How To Take Better Care Of Yourself At Home
According to guidance from the World Health Organization self-care is indeed living up to the hype. Self-care helps us “promote health, prevent disease, maintain health, and cope with illness and disability with or without the support of a healthcare provider.” Please note that while this definition states “with or without the support of a healthcare provider,” no one is advocating you to forgo accessible, routine primary care in place of a #SelfCareSunday. However, in disadvantaged regions or even more local areas where access to quality healthcare is a barrier to receiving proper and consistent treatment, self-care can be better than no care at all. So, recapping: We know what self-care is and how it may benefit us, but what is the best way to do it?
Starting Your Self-Care Journey
The beauty of self-care is: It is like a rainbow – a collective idea that presents so many different colors or variations. The practice of self-care is a spectrum of tastes, what works for one may not work for another. One person may gravitate towards healthier eating habits and daily yoga, while their friend prefers weekly acupuncture and massage sessions. Another person may find their groove in daily meditations or physician-approved herbal remedies. Whatever the selection, no matter your gender, you can take better care of yourself.
The unpopular truth about self-care is: Everyone is telling you to do self-care, but these activities can be expensive. Weekly massages, regular mani-pedis, and constantly jet-setting across the globe can add up. Another unpopular truth? Self-care doesn’t have to be that. Often times when we see #selfcare on a social media post, someone is spending money on a retail service or trip. But what do you do if you can’t afford to #TreatYourself, but you still want to treat yourself? What if your ideal activity is sitting on a tropical island sipping a Mai Tai, but your reality is that your budget isn’t giving that? What are some simple self-care strategies you can consistently use at home?
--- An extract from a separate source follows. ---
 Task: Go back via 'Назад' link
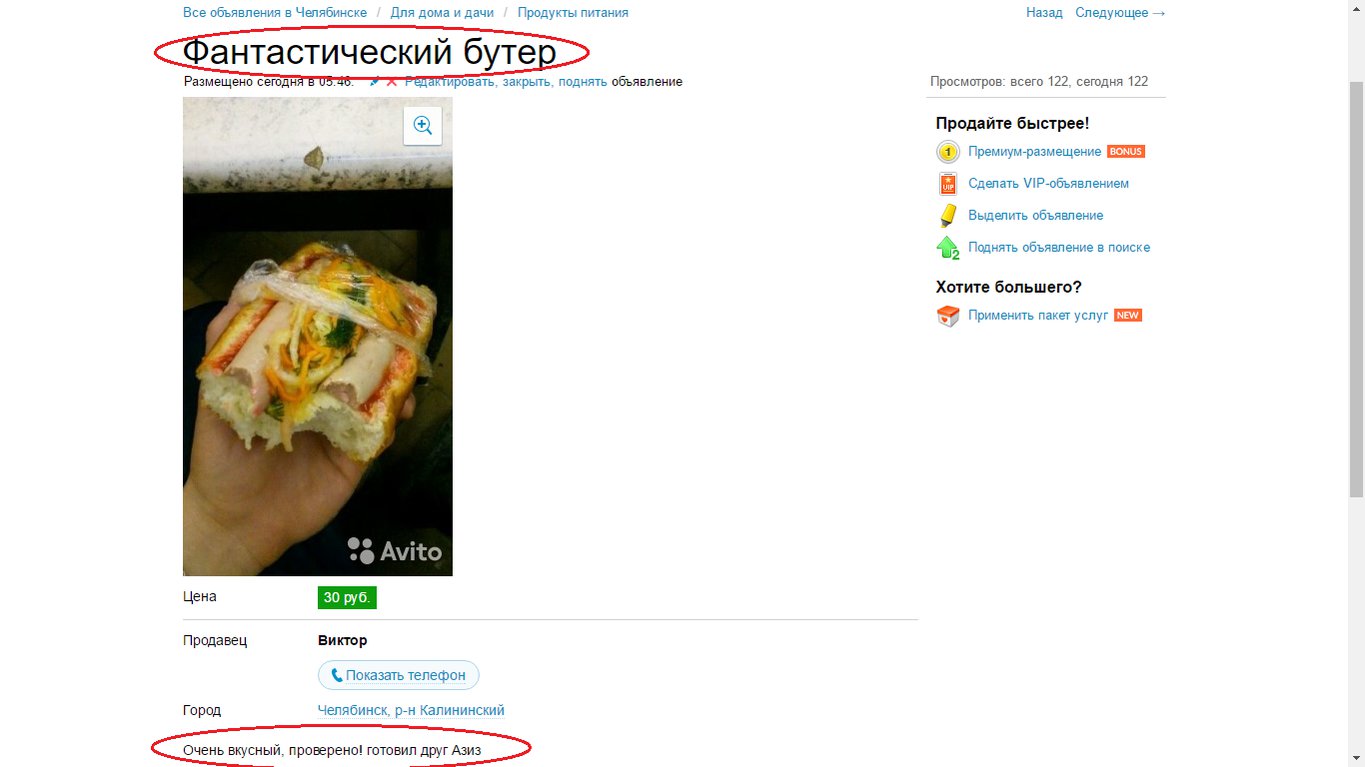click(1044, 13)
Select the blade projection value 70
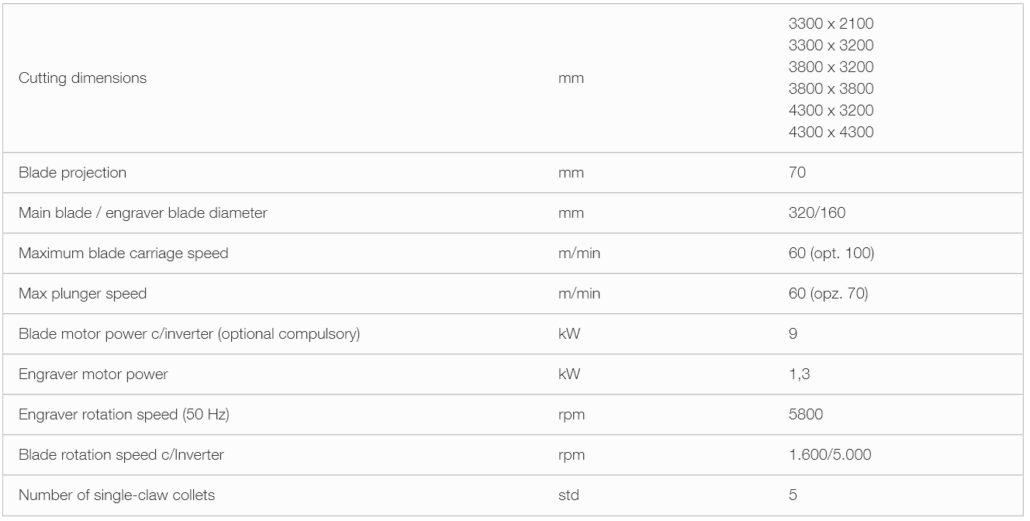The image size is (1030, 521). pyautogui.click(x=797, y=173)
Steps For Building A Self-Care Plan
- Identify what being mentally well looks like for you.
Consider brainstorming and writing down what you look like at your best. Free of all stress, what does being mentally well look like for you? What self-care activities are you doing? Which ones are bringing you the most joy? List all these activities.
To get you started, here are some simple self-care activities you can do at home:
· Take a bath or shower with essential oils
· Read a book that brings you empowerment or inspiration
· Meditate anywhere from 3 to 30-minutes
· If you live near green spaces, get out of your home and into nature
· Get creative (i.e., sing, write, draw, color, paint, play an instrument, etc.)
· Connect with your body through a yoga session
- Rank your list.
Consider organizing your list based on the activities that bring you the most joy based on your current mental state. For example, let’s say this week you were struggling with self-love. Based on the mini-list above, your ranking could go as follows: (1) Reading a book about self-love for 30 minutes, (2) Talking a walk outside, (3) Connecting with your body through a yoga session, (4) Meditating for 5 minutes, (5) Taking a bath with essential oils, and (6) Singing. You could do one activity or all six. The point is to make sure you rank them based on their priority to you, so if you only get to one that day, you’ll get to the one that makes you feel the happiest.
- Make an action plan to make your self-care a priority.
After you make your list and rank the activities, make an action plan to ensure that you prioritize yourself. Decide to block out 30 minutes of your day, each day, for self-care. If you can’t do 30 minutes, try five minutes. It’s important to make sure that you are showing up for yourself as much as you are showing up for others.
- Secure an accountability partner.
We aren’t meant to do life alone. As much as we think it can be us against the world, it’s not reality – nor is it healthy. Share your action plan with others like your partner, friends, parents, and/or children. Let people know. This serves a dual purpose: (1) you gain accountability partners, but also (2) people are aware of your scheduled boundaries for self-care.
- Set the date or date(s) for your self-care activity.
Put a date on the calendar so you know it’s real. Block the time out on your work calendar, shared family/friends calendar, or even your personal calendar hanging on the wall. With visible time blocks allotted for yourself, there is less of an excuse because you already made a slot for it.
- Follow through.
Stay true to the work you put in and follow through on your self-care plan. Remember you are doing this for yourself so that you can ultimately be a better and more whole you.
When Self-Care Isn’t Enough
There may come a point when you exhaust all your tried-and-true self-care methods, and your mental state is not improving. At this point, it may be time to seek professional help. Love yourself enough to take care of yourself regularly, but also love yourself to know when it is beyond your capabilities. Loop in your therapist if you have one and if you don’t have one, aim to get one. As a trained professional, they can help you navigate your struggles and possibly refine your self-care strategies to better serve you. Don’t be afraid to ask for help.
Starting this self-care journey may seem hard at first. Stick with it and try your best to push through the discomfort. Enjoy loving on yourself. You deserve it. Remember when the flight attendant tells you to put your mask on before assisting others? Similarly, you have to fill up your cup before you can pour it into someone or something else. You only pour out of what you are full of. Care for yourself and fill up that cup.